This is a nice image

I spent a lot of time awake last night wondering about writing a blog post. It was to have been a contentious blog post, and would have required some defence against forces of ignorance and prejudice. I don’t mind stepping up to the plate for this sort of thing, but it does require time and effort. I really don’t have the time at the moment and the effort would have been mainly used up shouting at a brick wall. I have better things to do with my effort right now. I’m not writing that blog post.
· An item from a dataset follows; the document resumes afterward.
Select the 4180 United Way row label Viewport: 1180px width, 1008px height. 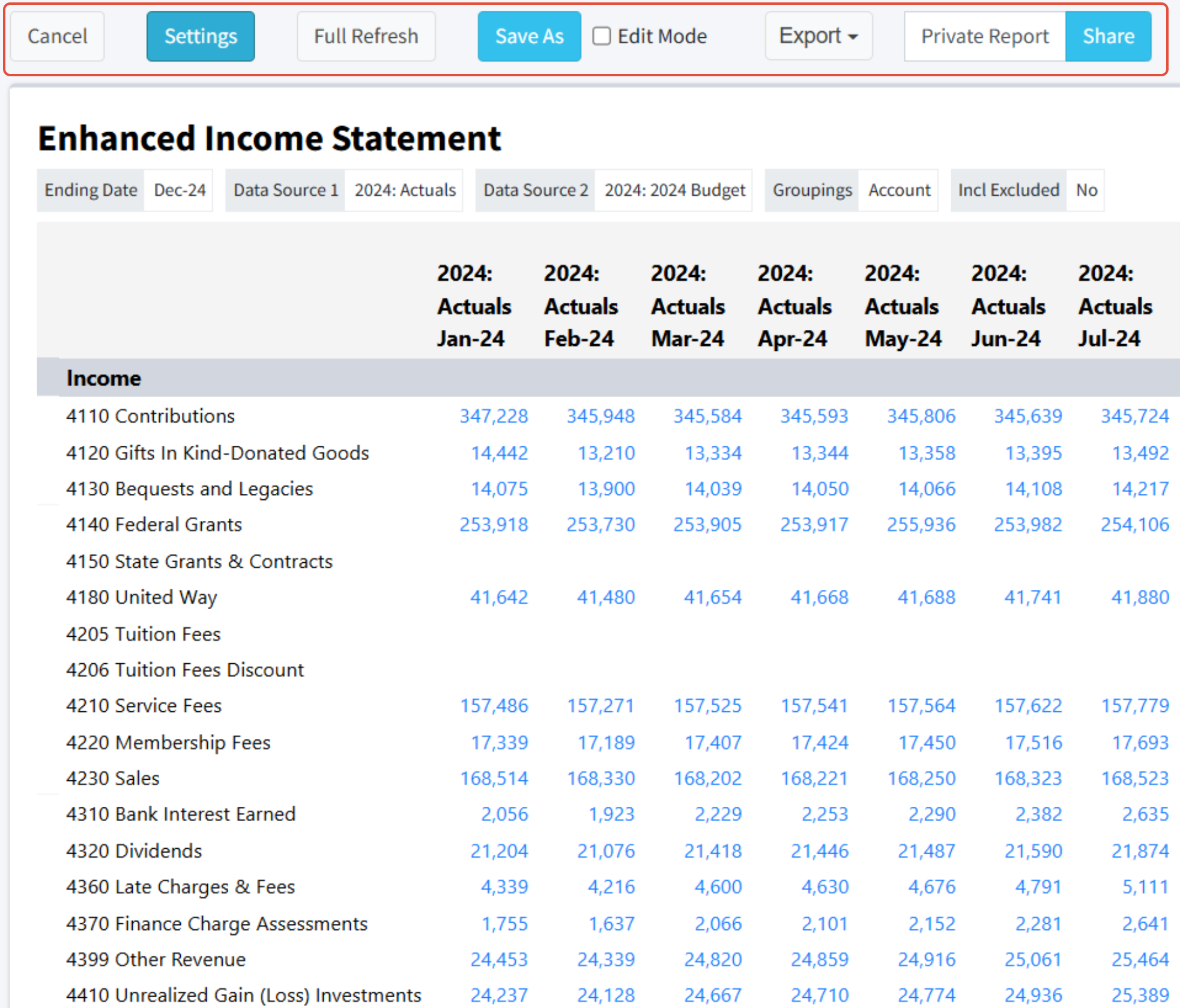142,598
Part of the post was going to relate to how the opposition party (and/or anyone else who criticises corruption in SA) cannot afford to bend any rules at all, even when it would clearly make good sense to be able to do so, for fear of losing the moral high ground. We’ve already seen examples of how this can hold us back as a community – for example, the protracted time for the tender processes for aquifer drilling and desalination plants. The blog post was going to feature another example.

For me, this is a sad situation which has been exacerbated by the rampant looting of the state over the past 9 years. In my opinion, Jacob Zuma has caused immeasurable damage to this country and set us back in so many ways. So this was a nice image to log on to this morning:

Yes, that’s our ex-President in the dock on 18 charges of Racketeering, Corruption, Money Laundering and Fraud. The likelihood of him ever going to prison for these crimes is, at best, slight. The wheels of justice may be turning, but they turn very slowly. There will be appeals upon appeals, and every legal delaying tactic will be used. That’s his right, and that’s how justice works.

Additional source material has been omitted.